[REQUIRED ACTION]
Set down the entries exactly as they appear, apart from the images, which stay out.

[Stored items]
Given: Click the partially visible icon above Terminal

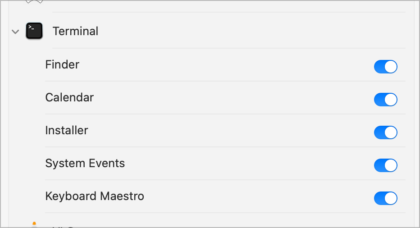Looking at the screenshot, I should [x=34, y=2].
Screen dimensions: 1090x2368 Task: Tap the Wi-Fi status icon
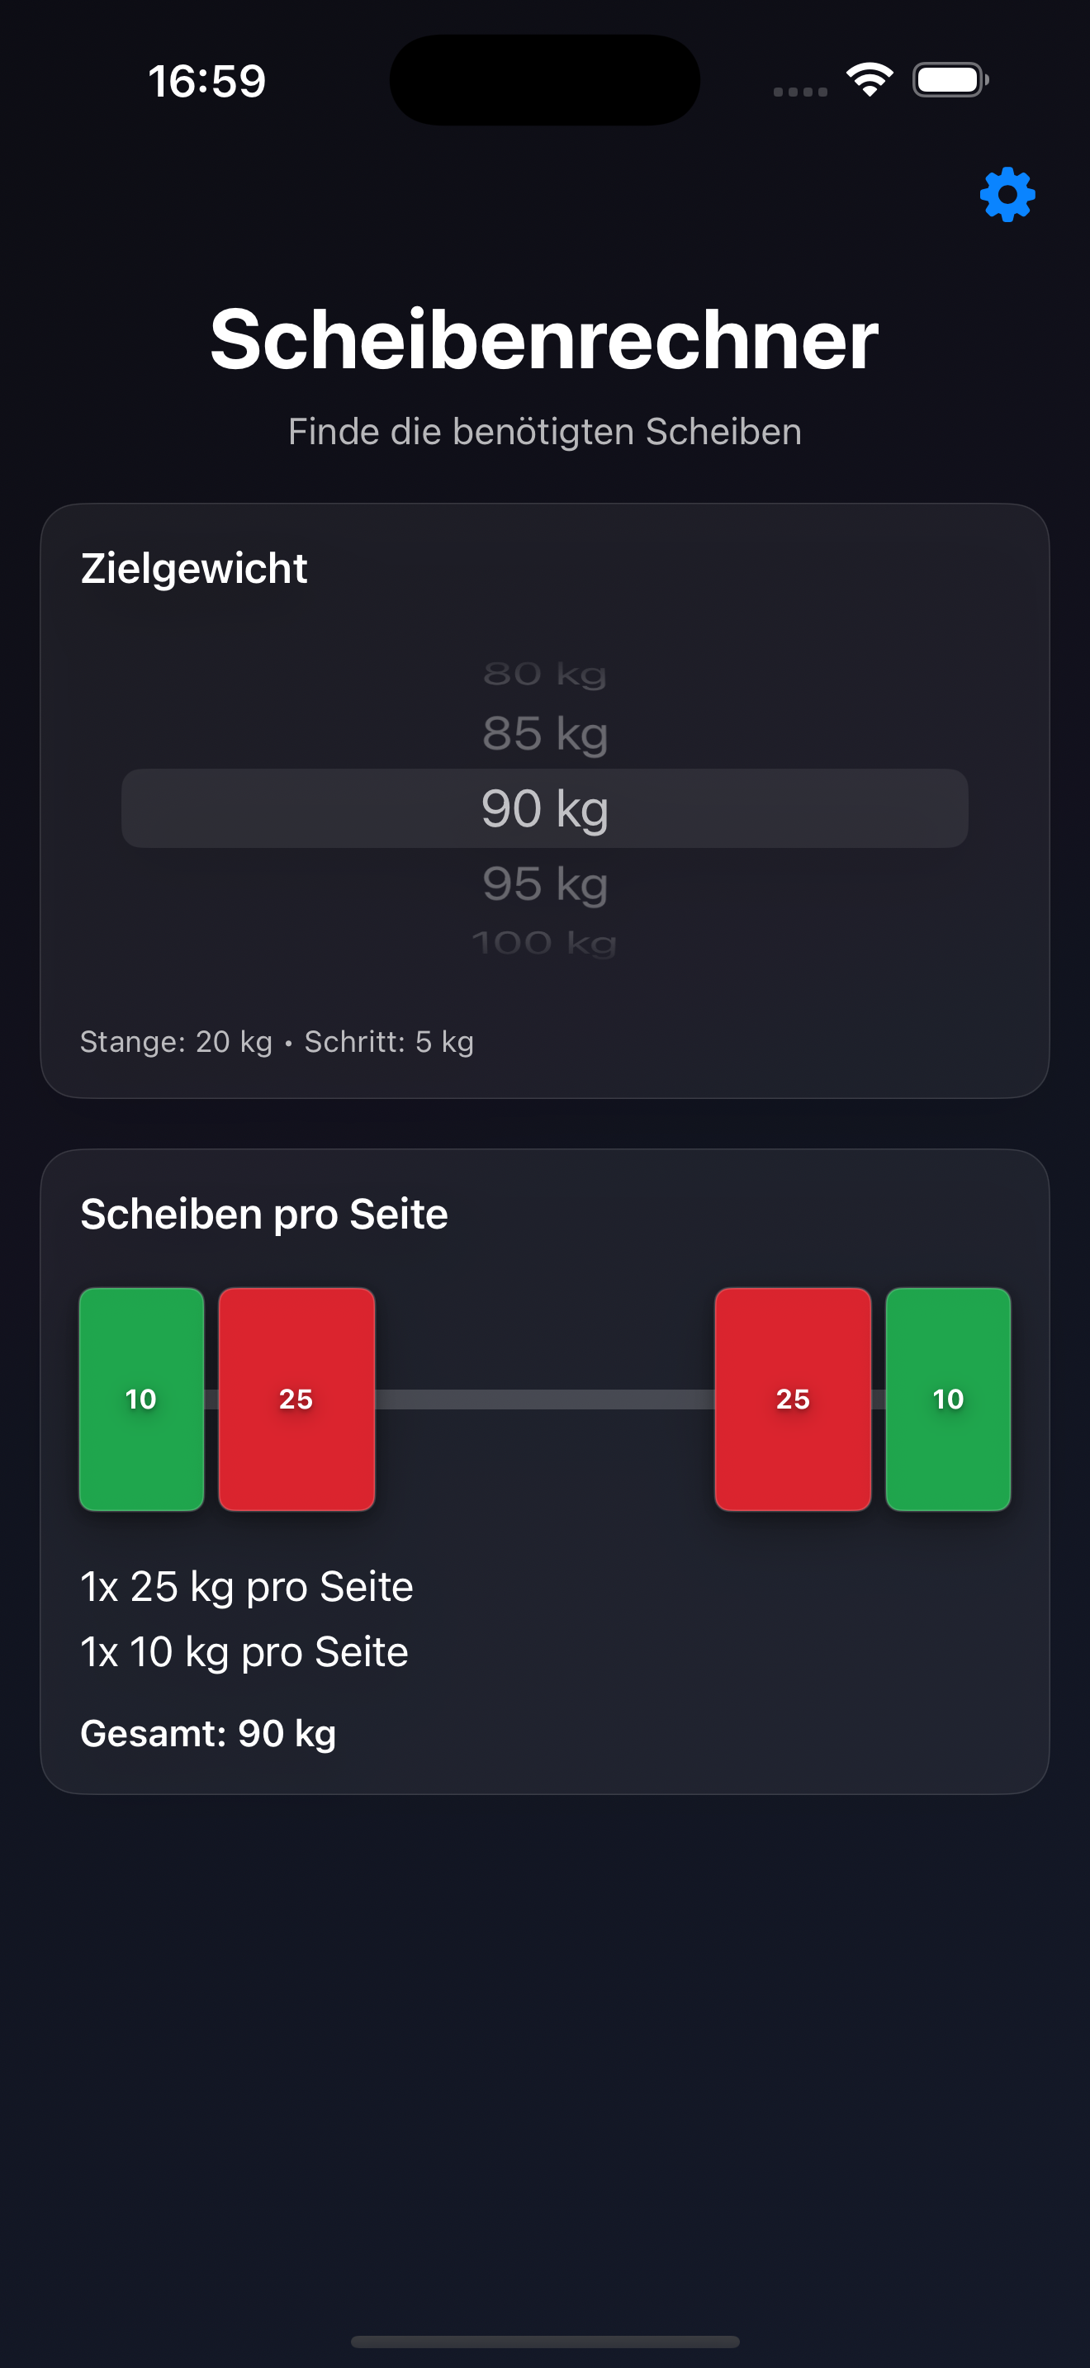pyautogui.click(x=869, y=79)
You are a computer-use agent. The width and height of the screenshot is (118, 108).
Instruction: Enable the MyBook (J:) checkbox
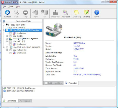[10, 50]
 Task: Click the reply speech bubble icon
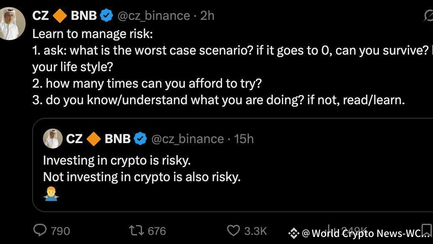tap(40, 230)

[RESPONSE FOR THIS EXERCISE]
Given: Click the partially visible icon above Terminal

Looking at the screenshot, I should [x=34, y=2].
Screen dimensions: 1090x2368 Task: Tap the Wi-Fi status icon
pyautogui.click(x=869, y=79)
You are a computer-use agent. The width and height of the screenshot is (118, 108).
Instruction: Enable the MyBook (J:) checkbox
[10, 50]
 Task: Click the reply speech bubble icon
tap(40, 230)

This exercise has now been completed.